Overall, different identity characteristics determine who assumes caregiving roles. Gender is an important factor since research shows that, although men can be engaged in caregiving, women act as caregivers much more often (Bertogg & Strauss, 2020). In addition, men are more likely to remain in employment, which is why they often take up financial support, while women assist in daily living activities (Bertogg & Strauss, 2020). Further, marital status also determines whether a person will become a caregiver. Among married individuals, caregiving is common, and when both spouses have certain health problems, the caregiving burden falls on the one who is functionally less limited (Bertogg & Strauss, 2020). Age may also affect caregiving roles as younger individuals are more likely to become caregivers for their older relatives.
In the African American community, two major factors may alleviate the caregiver burden. The first factor is the high value of the family and cultural expectations about women’s roles as carers for the family. Because of culturally embedded female duties and more value placed on family needs rather than individual ones, African Americans are less burdened by caregiving (McLennon et al., 2020). Another alleviating factor is religiosity that is used as a source of comfort and strength (McLennon et al., 2020). Both factors help African Americans cope with the caregiver’s burden.

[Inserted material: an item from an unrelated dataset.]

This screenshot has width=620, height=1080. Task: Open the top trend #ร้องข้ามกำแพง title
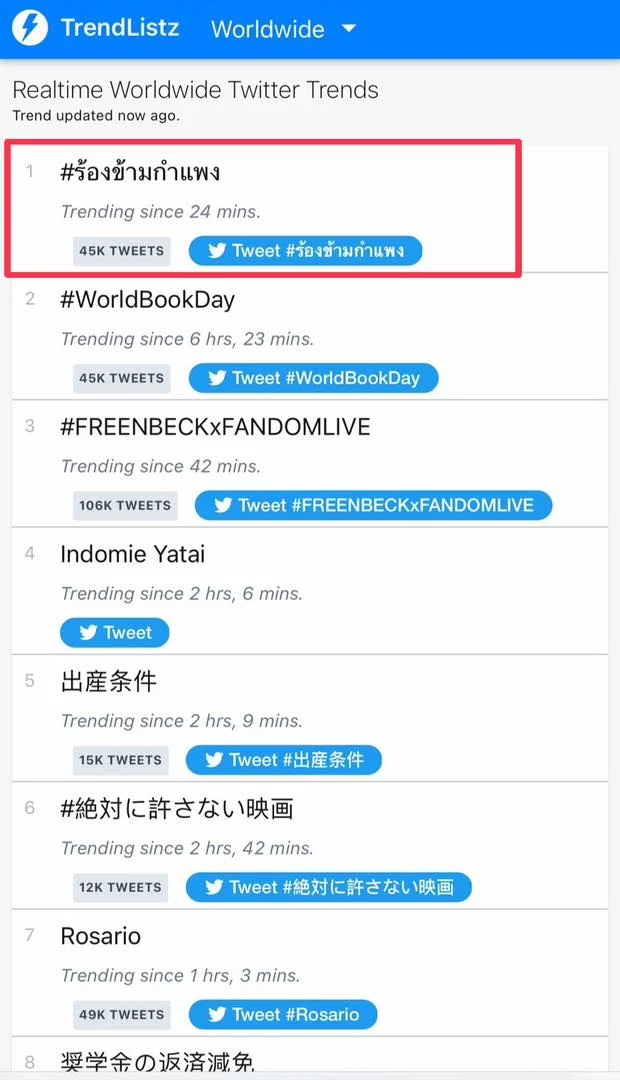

Culturally appropriate interventions for this cultural group should emphasize African American values. One particular intervention is psychoeducation that should be culturally tailored to include more information about the family as a caregiving resource (Brewster et al., 2020). Culturally sensitive interventions are important because it allows for forming therapeutic alliances with clients and addressing the systemic oppression faced by their cultural groups (National Association of Social Workers, 2010). In order to advocate for African American caregivers, social workers should be aware of policies applying to this group and defend their interests and cultural values in team meetings. They should also support policies and media that act to eliminate the institutional oppression of this group.
References
Bertogg, A., & Strauss, S. (2020). Spousal care-giving arrangements in Europe. The role of gender, socio-economic status and the welfare state. Ageing & Society, 40(4), 735-758.
Brewster, G. S., Epps, F., Dye, C. E., Hepburn, K., Higgins, M. K., & Parker, M. L. (2020). The effect of the “Great Village” on psychological outcomes, burden, and mastery in African American caregivers of persons living with dementia. Journal of Applied Gerontology: The Official Journal of the Southern Gerontological Society, 39(10), 1059–1068. Web.
McLennon, S. M., Anderson, J. G., Epps, F., & Rose, K. M. (2020). “It’s just part of life”: African American daughters caring for parents with dementia. Journal of Women & Aging, 32(2), 168-182.
National Association of Social Workers. (2010). NASW standards for social work practice with family caregivers of older adults. Web.